From 16e79e217d37ee10f2bab1ebf044ed13f55f16d3 Mon Sep 17 00:00:00 2001
From: TeachMeTW <robin@robinttw.com>
Date: Mon, 23 Dec 2024 18:50:21 -0800
Subject: [PATCH] Added unit tests to verify that the stats are generated in
 both cases: (i) when there is new data and (ii) when there is no new data.

---
 emission/analysis/result/user_stat.py         |   4 +-
 .../analysisTests/intakeTests/TestUserStat.py | 108 +++++++++++++++++-
 2 files changed, 108 insertions(+), 4 deletions(-)

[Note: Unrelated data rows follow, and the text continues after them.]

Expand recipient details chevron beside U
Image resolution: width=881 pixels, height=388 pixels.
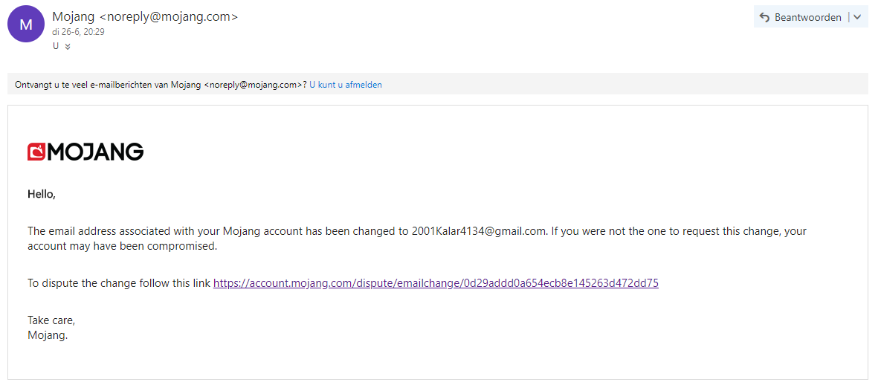pos(68,46)
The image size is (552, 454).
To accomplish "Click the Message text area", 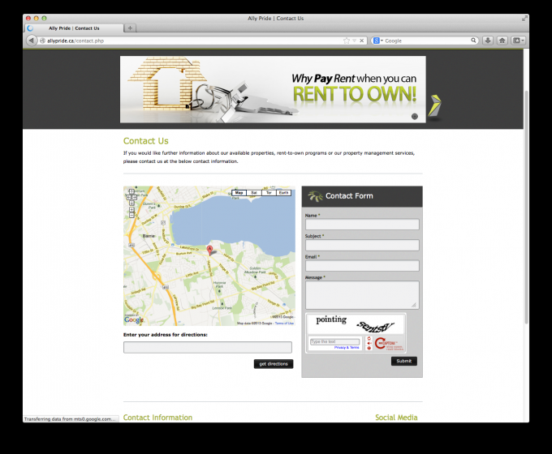I will (362, 294).
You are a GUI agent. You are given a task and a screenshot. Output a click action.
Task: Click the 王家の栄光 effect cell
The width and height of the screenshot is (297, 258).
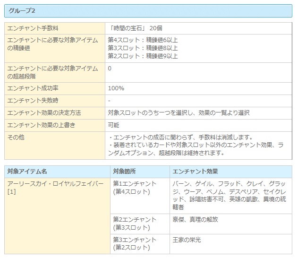tap(187, 240)
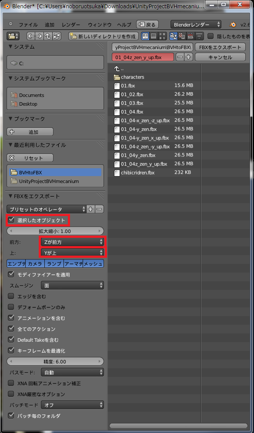Go back with the left arrow icon
Screen dimensions: 254x433
(x=30, y=36)
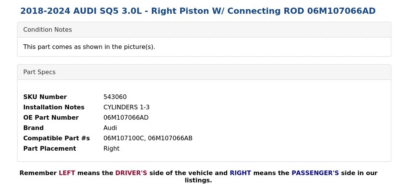Click OE part number 06M107066AD value
Image resolution: width=397 pixels, height=190 pixels.
[126, 118]
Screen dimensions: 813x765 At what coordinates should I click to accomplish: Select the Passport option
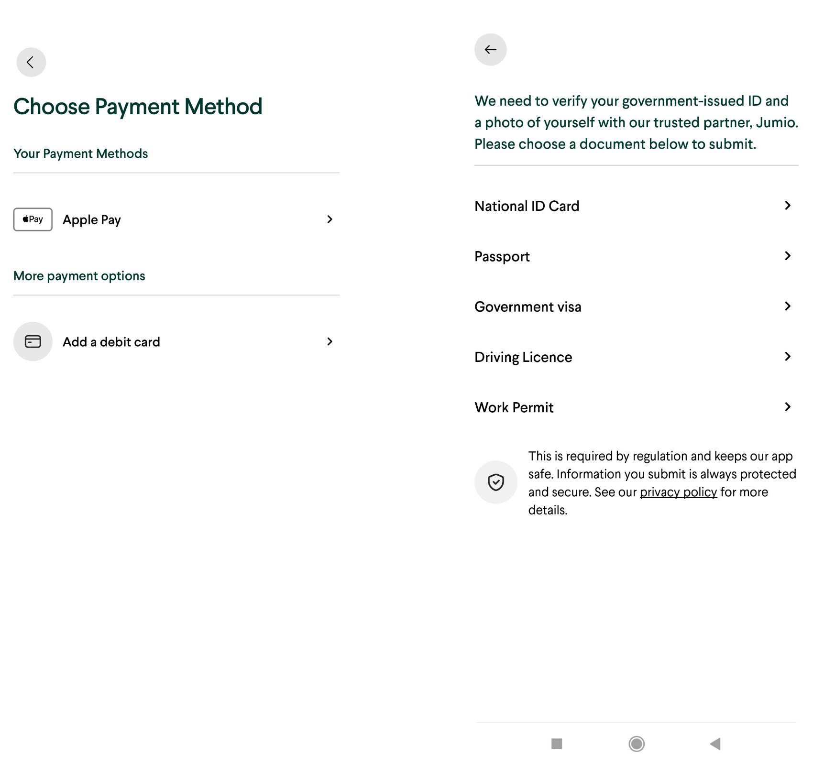pyautogui.click(x=502, y=257)
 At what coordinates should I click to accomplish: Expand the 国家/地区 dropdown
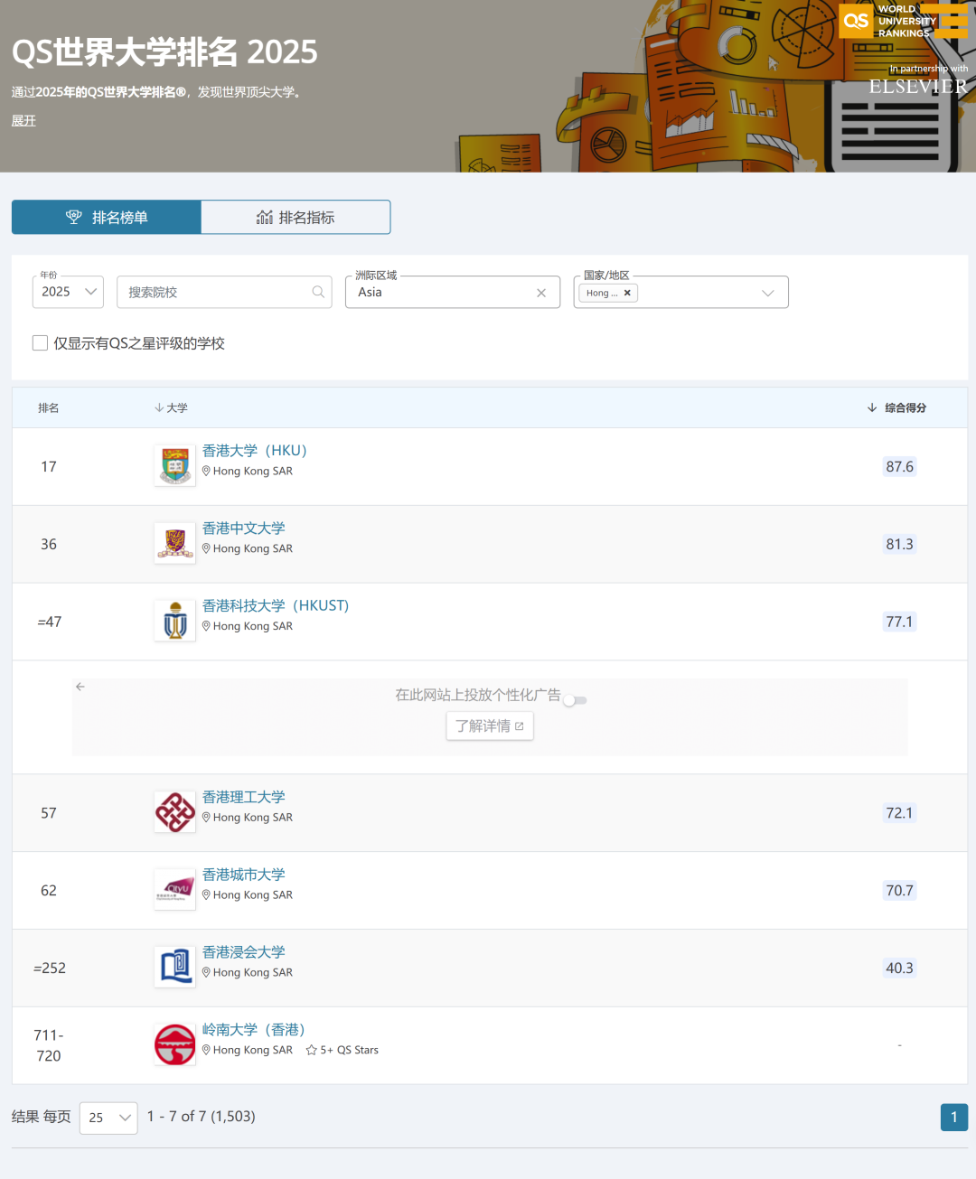(x=767, y=293)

diff --git a/emission/analysis/result/user_stat.py b/emission/analysis/result/user_stat.py
index fa1d7ac95..27d633cec 100644
--- a/emission/analysis/result/user_stat.py
+++ b/emission/analysis/result/user_stat.py
@@ -61,9 +61,9 @@ def get_and_store_user_stats(user_id: str, trip_key: str) -> None:
         end_ts_result = ts.get_first_value_for_field(trip_key, "data.end_ts", pymongo.DESCENDING)

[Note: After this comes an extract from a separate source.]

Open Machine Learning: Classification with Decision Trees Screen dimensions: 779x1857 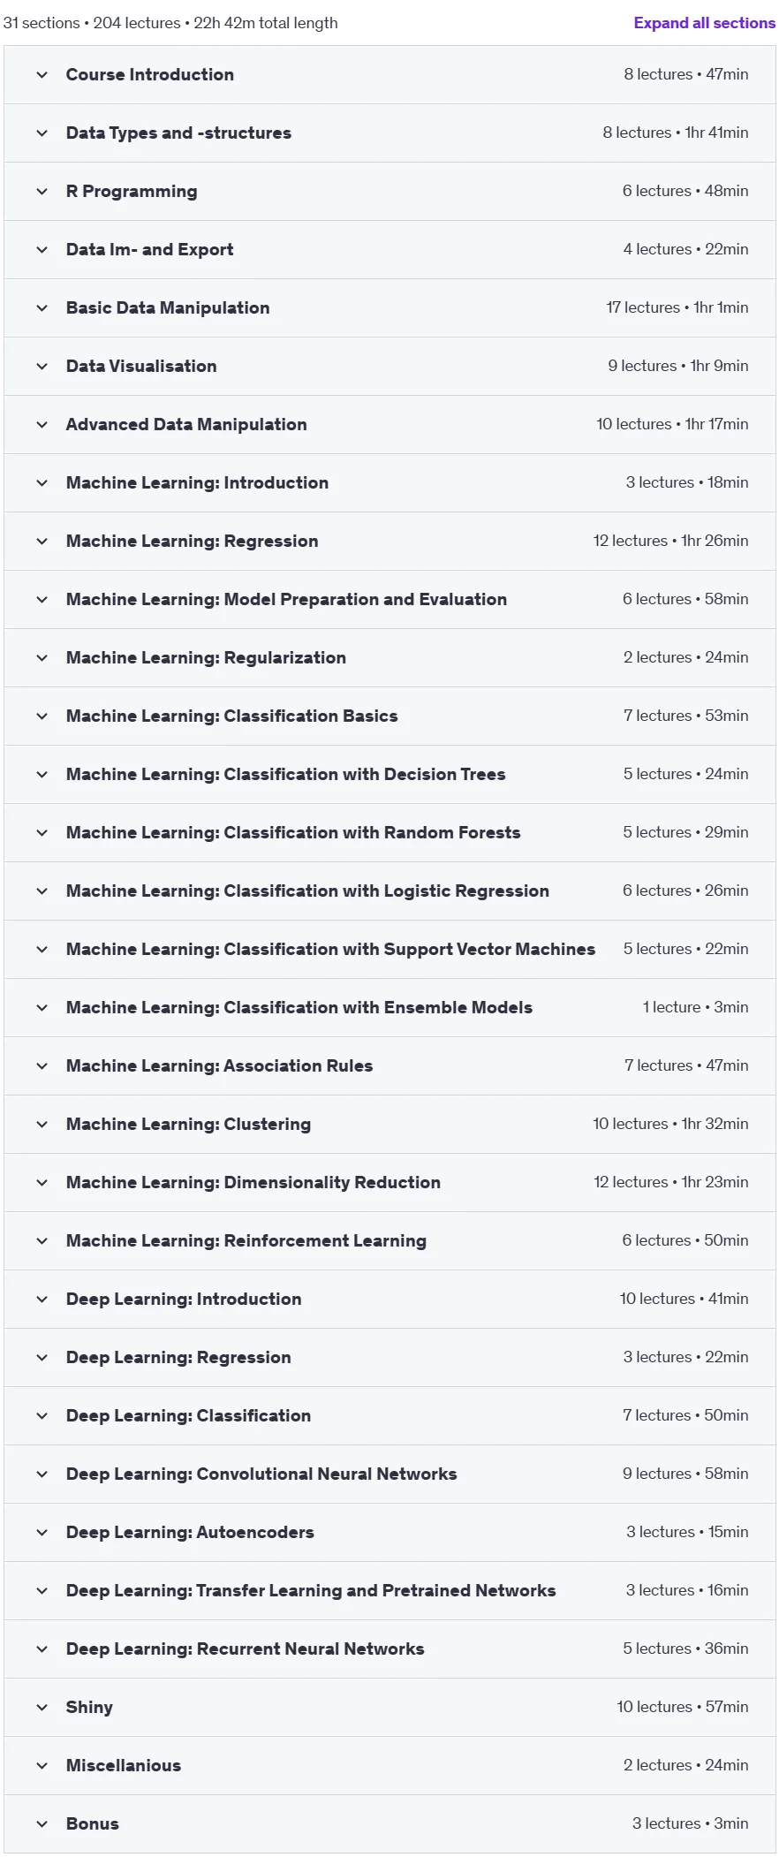pos(390,775)
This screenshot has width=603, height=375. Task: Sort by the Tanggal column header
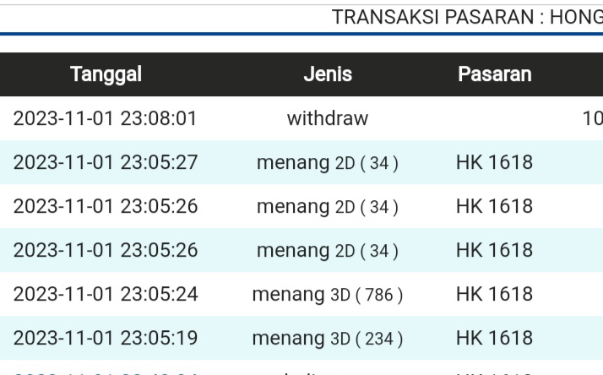[x=106, y=74]
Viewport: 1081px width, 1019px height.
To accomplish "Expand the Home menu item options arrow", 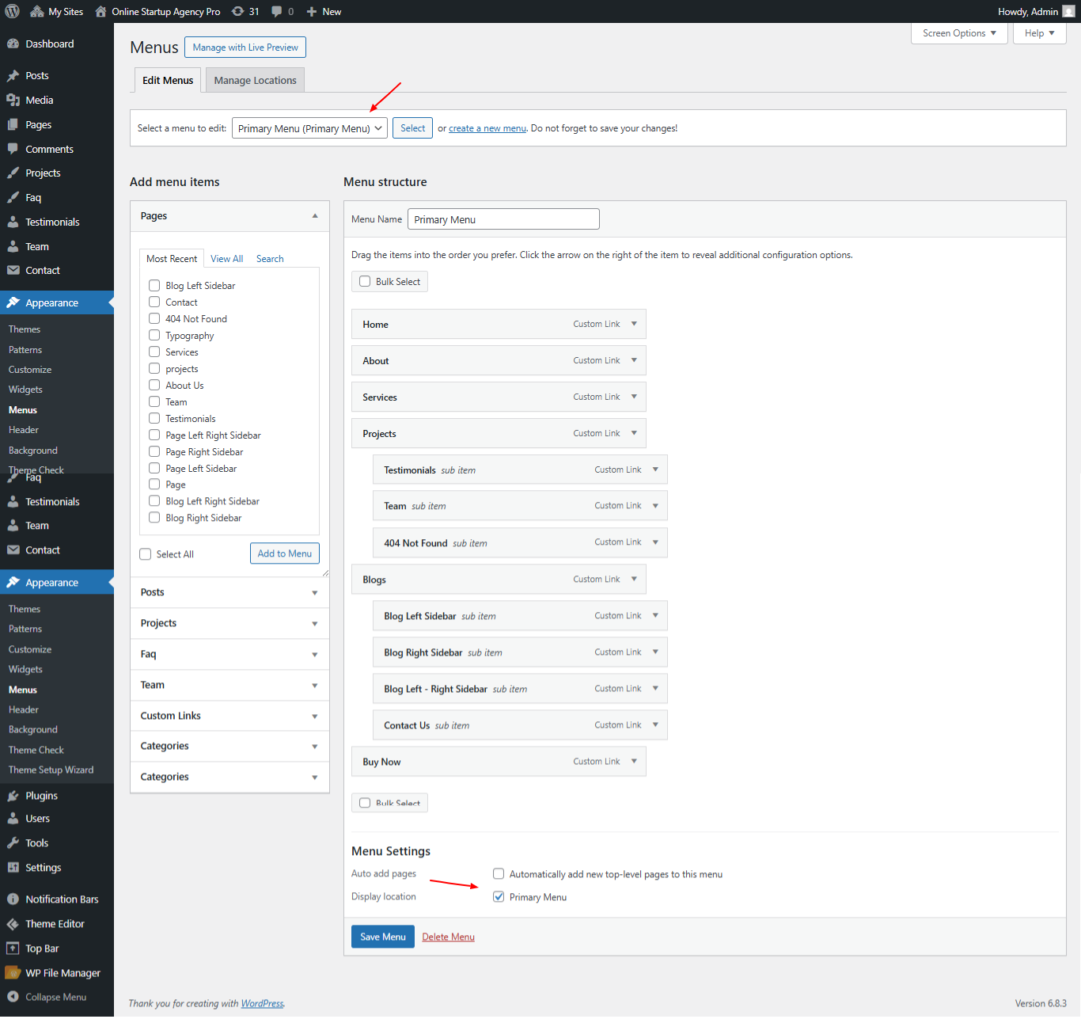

         end_ts = None if end_ts_result == -1 else end_ts_result
 
-        total_trips = ts.find_entries_count(key_list=["analysis/confirmed_trip"])
+        total_trips = ts.find_entries_count(key_list=[trip_key])

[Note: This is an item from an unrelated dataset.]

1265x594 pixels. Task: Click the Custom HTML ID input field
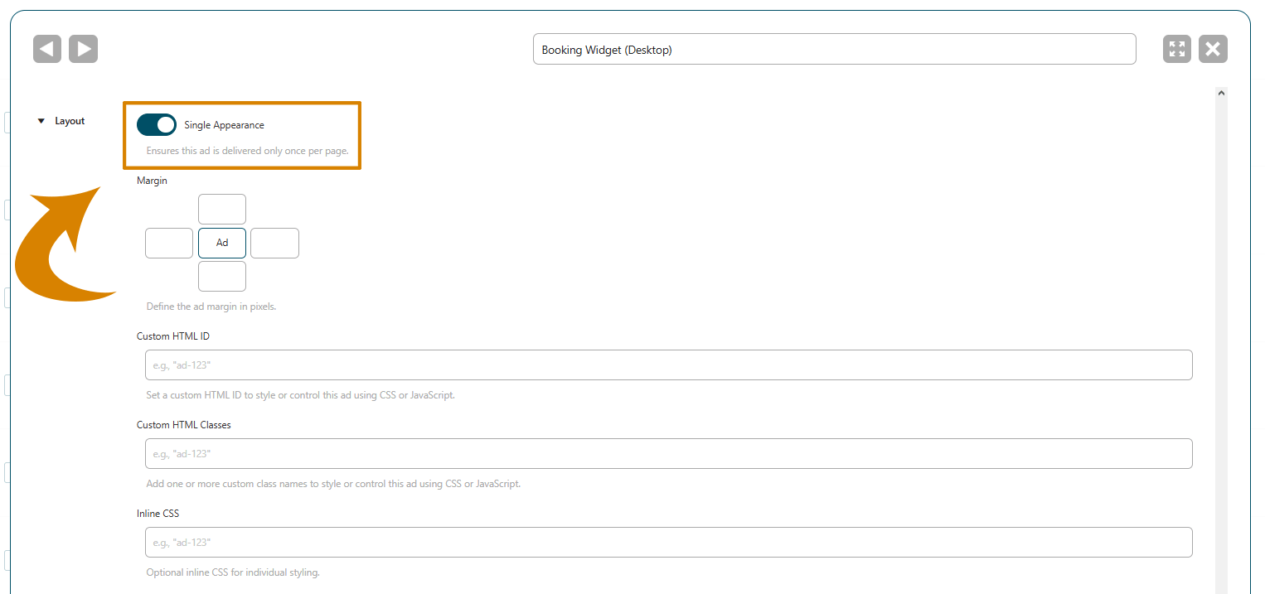pyautogui.click(x=668, y=365)
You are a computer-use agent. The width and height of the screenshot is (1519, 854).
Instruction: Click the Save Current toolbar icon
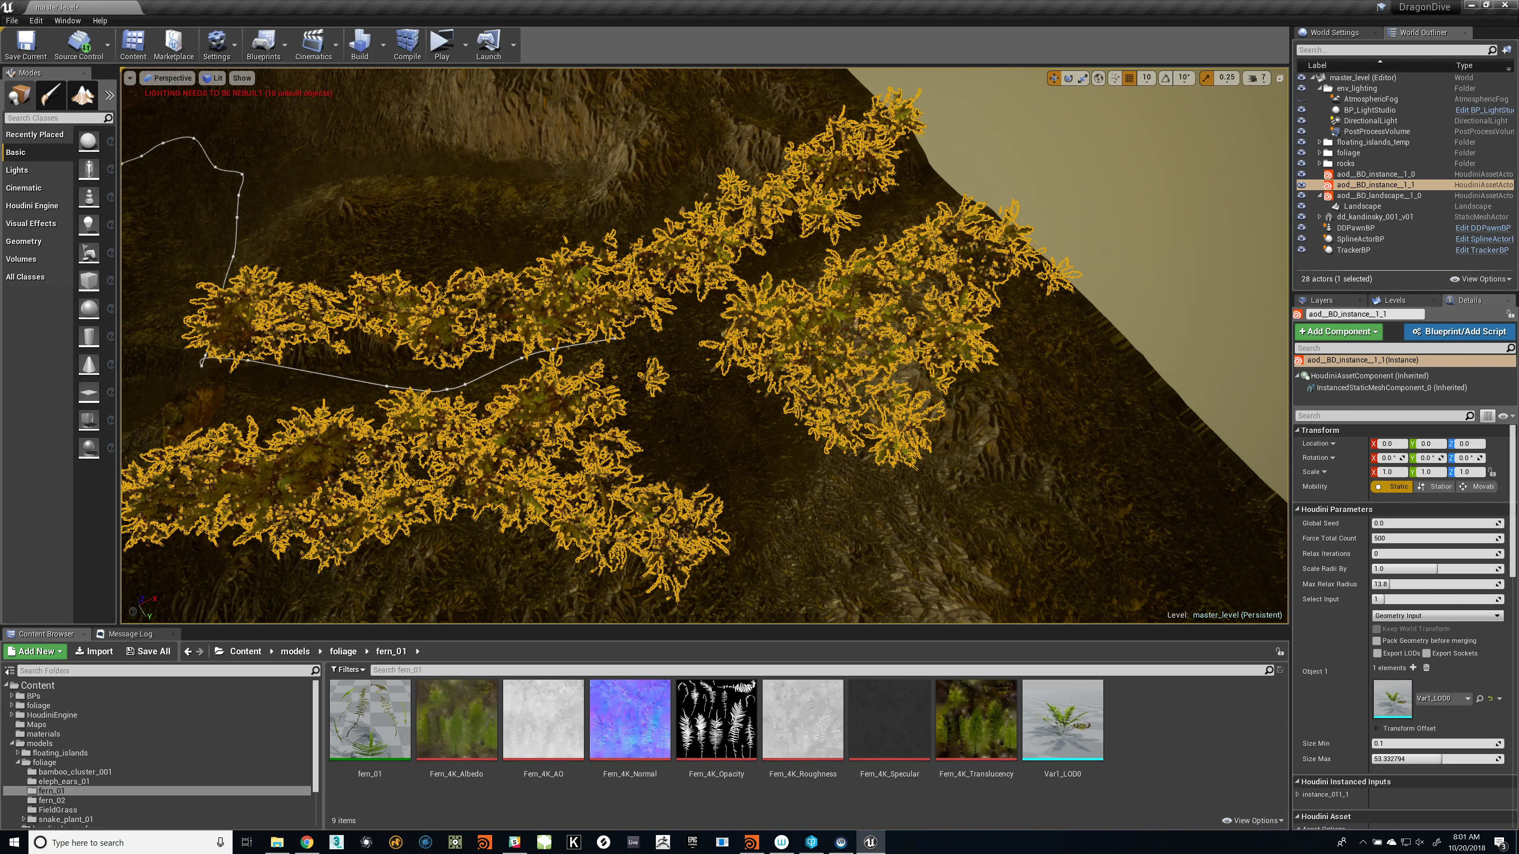pyautogui.click(x=25, y=45)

         labeled_trips = ts.find_entries_count(
-            key_list=["analysis/confirmed_trip"],
+            key_list=[trip_key],
             extra_query_list=[{'data.user_input': {'$ne': {}}}]
         )
 
diff --git a/emission/tests/analysisTests/intakeTests/TestUserStat.py b/emission/tests/analysisTests/intakeTests/TestUserStat.py
index 207aa0a98..8cae238b1 100644
--- a/emission/tests/analysisTests/intakeTests/TestUserStat.py
+++ b/emission/tests/analysisTests/intakeTests/TestUserStat.py
@@ -57,7 +57,7 @@ def tearDown(self):
         edb.get_analysis_timeseries_db().delete_many({"user_id": self.testUUID})
         edb.get_profile_db().delete_one({"user_id": self.testUUID})
 
-    def testGetAndStoreUserStats(self):
+    def testGetAndStoreUserStatsDefault(self):
         """
         Test get_and_store_user_stats for the user to ensure that user statistics
         are correctly aggregated and stored in the user profile.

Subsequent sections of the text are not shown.